Café sem cafeína colhido da planta

Já é possível cultivar café descafeinado em árvores. Pesquisadores do Instituto de Ciência e Tecnologia de Nara, no Japão, obtiveram experimentalmente cafeeiros geneticamente modificados que têm teor de cafeína reduzido em até 70%. Os resultados do estudo foram publicados na revista Nature de 19 de junho.

Plantas transgênicas talvez permitam obter um café descafeinado barato e sobretudo saboroso

A demanda por café descafeinado tem crescido muito no mundo inteiro. Isso se deve aos efeitos colaterais que a cafeína provoca em algumas pessoas. Além da conhecida insônia, a ingestão em excesso da substância pode causar aumento da pressão sangüínea e palpitações em indivíduos sensíveis.
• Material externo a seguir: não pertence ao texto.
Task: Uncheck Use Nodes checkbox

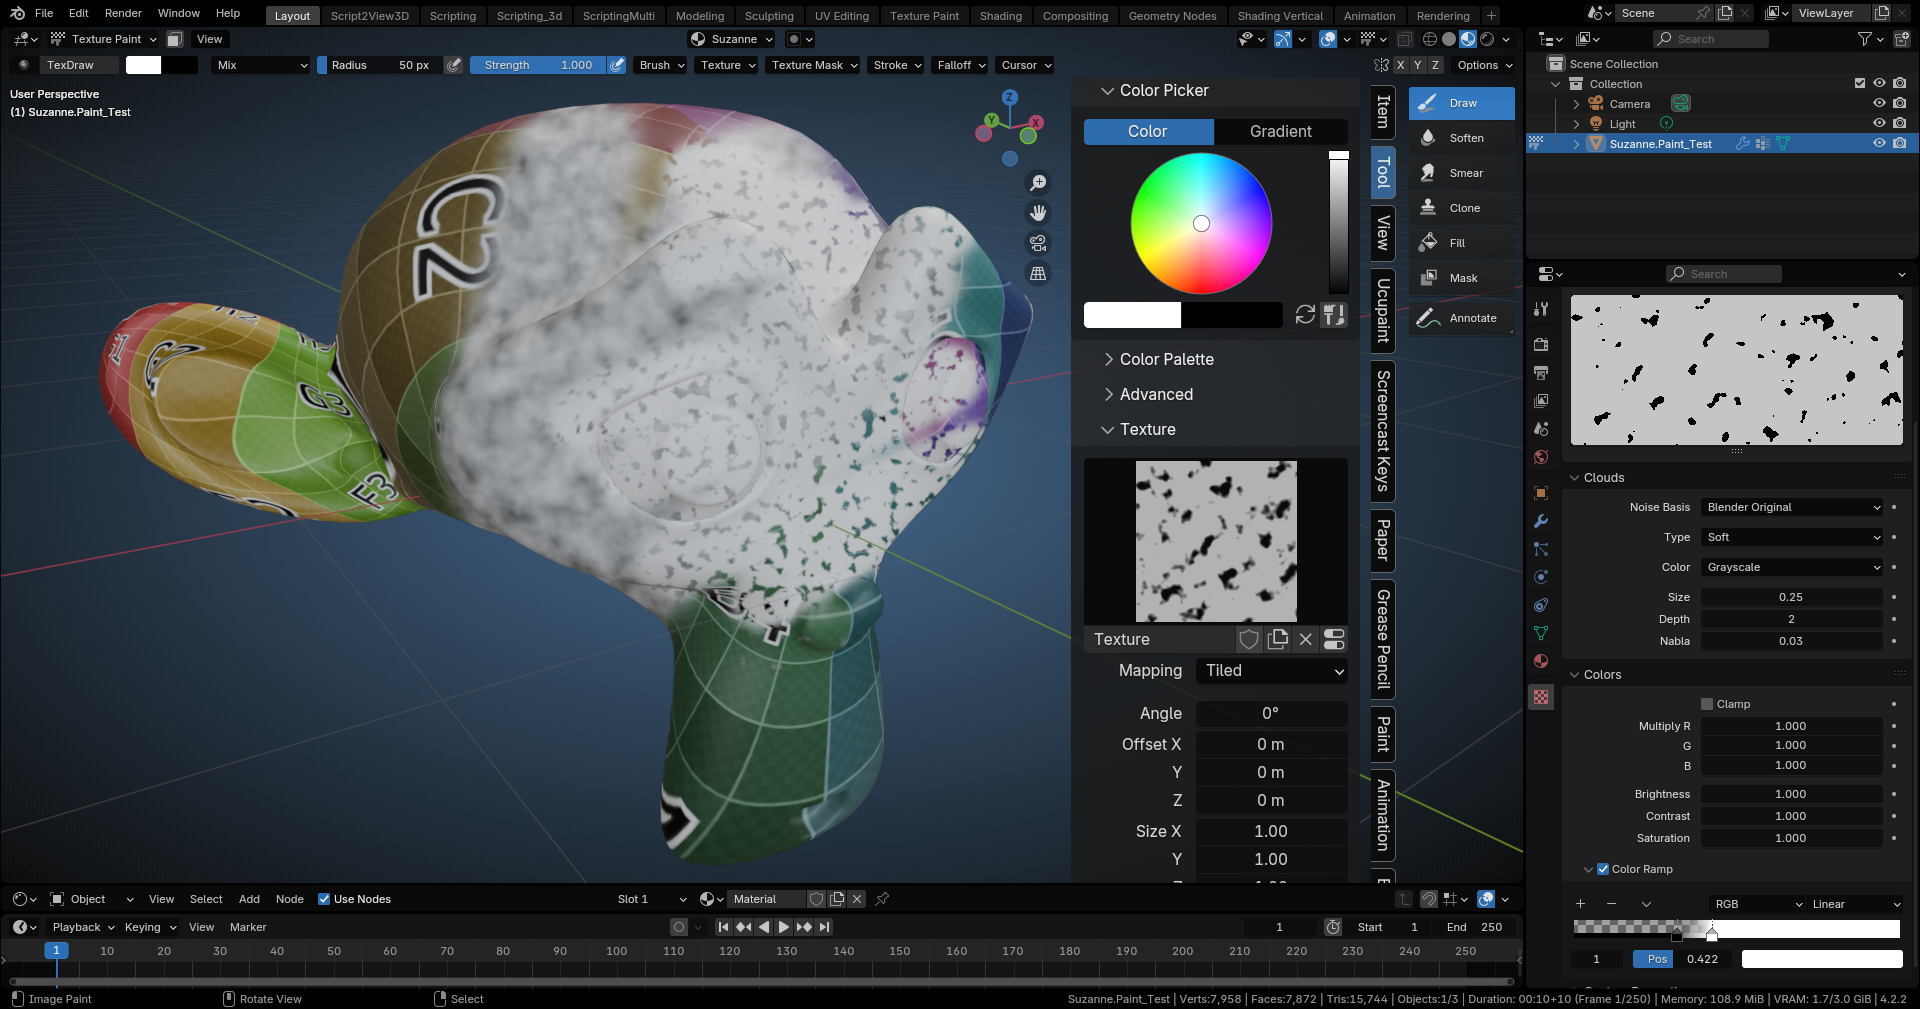Action: coord(324,899)
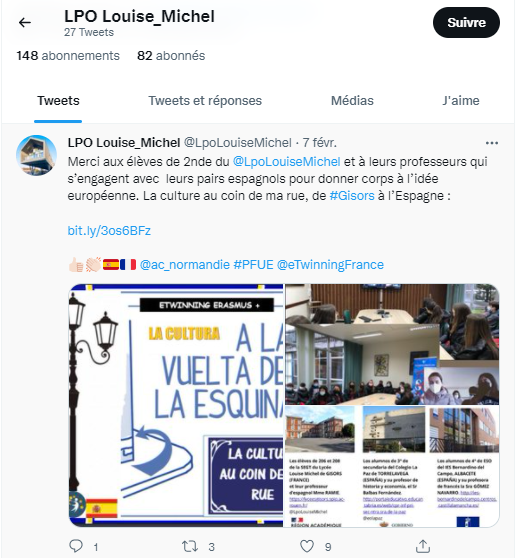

Aos portadores de doenças crônicas como gastrite e labirintite é proibido o prazer de beber uma xícara de café forte.

Atualmente, o café descafeinado é produzido por meio de um processo industrial que, além de ser caro, compromete o sabor da bebida. O resultado é que muitos amantes de um bom cafezinho continuam adeptos da versão convencional da bebida, apesar dos riscos à saúde. Cafeeiros geneticamente modificados seriam portanto uma alternativa mais barata e saborosa ao atual descafeinado.

A cafeína é o composto alcalóide encontrado no cafeeiro responsável pelo efeito estimulante do café, que é elaborado a partir dos grãos da planta. A substância é uma derivada de um composto chamado xantosina, que é convertido em cafeína em uma reação de biossíntese na qual intervém a ação de três enzimas.

 

À esq., cafeeiro normal. À dir., planta transgênica que não produz uma enzima envolvida na síntese da cafeína (foto: reprodução/ Nature )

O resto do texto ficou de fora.